Liabilities relating to legal proceedings and government inquiries, to the extent that we have concluded such liabilities are probable and the amounts of such liabilities are reasonably estimable, are recorded on the consolidated balance sheets. A certain number of the claims are insured but subject to varying deductibles, and a certain number of the claims are uninsured. The aggregate range of possible loss related to (i) matters considered reasonably possible, and (ii) reasonably possible amounts in excess of accrued losses recorded for probable loss contingencies was immaterial, as of June 30, 2023, and December 31, 2022. Our estimates of such matters could change in future periods.
Surety Bonds
We, as a condition for entering into a substantial portion of our construction contracts, had outstanding surety bonds as of June 30, 2023, and December 31, 2022. We have agreed to indemnify the surety if the surety experiences a loss on the bonds of any of our affiliates.
Self-Insurance
We are self-insured up to certain limits with respect to workers’ compensation, and general liability and vehicle liability matters, and health insurance. We maintain accruals for self-insurance retentions based upon third-party data and claims history.
Prior to the Merger, Southland LLC, and various domestic subsidiaries, elected to be taxed as an S-corporation, under the provisions of Subchapter S of the Internal Revenue Code. As such, their respective earnings were not subject to entity level income tax, but instead, the owners were liable for federal income taxes on their respective shares of the applicable income. American Bridge and Oscar Renda, two domestic subsidiaries of Southland LLC, had historically been taxed as a C-corporation and their income subject to entity-level tax.
Following the closing of the Merger on February 14, 2023, Southland LLC, along with various domestic subsidiaries, elected to voluntarily revoke their S-corporation status effective January 1, 2023. As a result, Southland LLC, and their domestic subsidiaries, will elect to file a consolidated corporate income tax return for the 2023 calendar year.
The federal statutory tax rate is 21%. Southland’s effective tax rate was 61.0% and 8.6% for the three months ended June 30, 2023 and 2022, respectively. The primary differences between the statutory rate and the effective rate for the three months ended June 30, 2023 were due to state income taxes, the permanent book to tax differences related to earnouts as well as income earned in a foreign jurisdiction with a zero tax rate; however, that foreign income is included within U.S taxable income through GILTI. The effective tax rate was 51.0% and 33.2% for the six months ended June 30, 2023 and 2022, respectively. The primary differences between the statutory rate and the effective rate for the six months ended June 30, 2023 were due to state income taxes, the release of the valuation allowance recorded on American Bridge’s U.S. and state net deferred tax assets, permanent book to tax difference related to earnouts, and a lower effective rate on overall foreign earnings.
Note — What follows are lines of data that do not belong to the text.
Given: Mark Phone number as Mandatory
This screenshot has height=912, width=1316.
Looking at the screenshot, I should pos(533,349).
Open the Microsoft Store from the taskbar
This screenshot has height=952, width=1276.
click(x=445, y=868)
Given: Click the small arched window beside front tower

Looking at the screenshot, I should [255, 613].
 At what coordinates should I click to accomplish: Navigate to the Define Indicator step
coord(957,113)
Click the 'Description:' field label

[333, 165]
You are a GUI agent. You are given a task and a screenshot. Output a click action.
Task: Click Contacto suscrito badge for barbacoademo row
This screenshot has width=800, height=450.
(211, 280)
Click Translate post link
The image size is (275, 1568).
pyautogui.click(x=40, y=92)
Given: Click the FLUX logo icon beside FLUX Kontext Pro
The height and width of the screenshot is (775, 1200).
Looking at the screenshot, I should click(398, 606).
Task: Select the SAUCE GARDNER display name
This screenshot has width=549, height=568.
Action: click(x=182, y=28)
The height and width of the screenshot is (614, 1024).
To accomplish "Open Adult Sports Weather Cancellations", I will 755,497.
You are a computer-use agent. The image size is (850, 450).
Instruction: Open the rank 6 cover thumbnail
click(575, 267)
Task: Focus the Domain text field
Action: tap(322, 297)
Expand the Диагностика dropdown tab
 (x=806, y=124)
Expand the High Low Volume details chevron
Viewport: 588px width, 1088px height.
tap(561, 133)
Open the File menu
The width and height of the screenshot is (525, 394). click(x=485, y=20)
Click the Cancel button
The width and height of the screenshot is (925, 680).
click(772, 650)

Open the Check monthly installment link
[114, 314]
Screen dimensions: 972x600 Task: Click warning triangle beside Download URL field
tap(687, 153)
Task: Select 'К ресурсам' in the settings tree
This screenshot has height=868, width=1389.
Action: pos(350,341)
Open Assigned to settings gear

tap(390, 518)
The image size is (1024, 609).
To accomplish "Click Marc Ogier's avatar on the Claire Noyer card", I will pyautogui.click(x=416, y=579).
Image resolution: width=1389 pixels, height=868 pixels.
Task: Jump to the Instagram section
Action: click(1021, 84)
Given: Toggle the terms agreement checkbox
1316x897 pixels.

The change in filing structure as a result of the Merger required recording deferred tax assets and liabilities related to entities previously not subject to income tax with $5.0 million being recorded to income tax expense for the six months ended June 30, 2023. As the Merger did not require acquisition accounting under U.S. GAAP, the recording of these deferred tax assets and liabilities was recorded to current operations in accordance with the requirements under ASC 740. Additionally, $1.1 million was recorded to income tax expense for the six months ended June 30, 2023 due to the change in the state effective tax rate applied to both American Bridge and Oscar Renda deferred tax assets and liabilities.
As a result of the new U.S. consolidated filing structure, Southland LLC is in a net deferred tax asset position for both federal and state income tax due to net operating losses recorded in the three and six month period ended June 30, 2023. Southland LLC is in a three-year cumulative book income position after adjusting for permanent and one-time items and is forecasting that the net deferred tax assets, including net operating losses, are more-likely-than-not to be fully utilized. Therefore, a valuation allowance is not deemed necessary as of June 30, 2023. The valuation allowance related to American Bridge federal and state net deferred tax assets previously recorded at the year ended December 31, 2022 has been removed resulting in a benefit to income tax of $3.8 million recorded in the three months ended March 31, 2023 and no change was recorded to this in the six months ended June 30, 2023.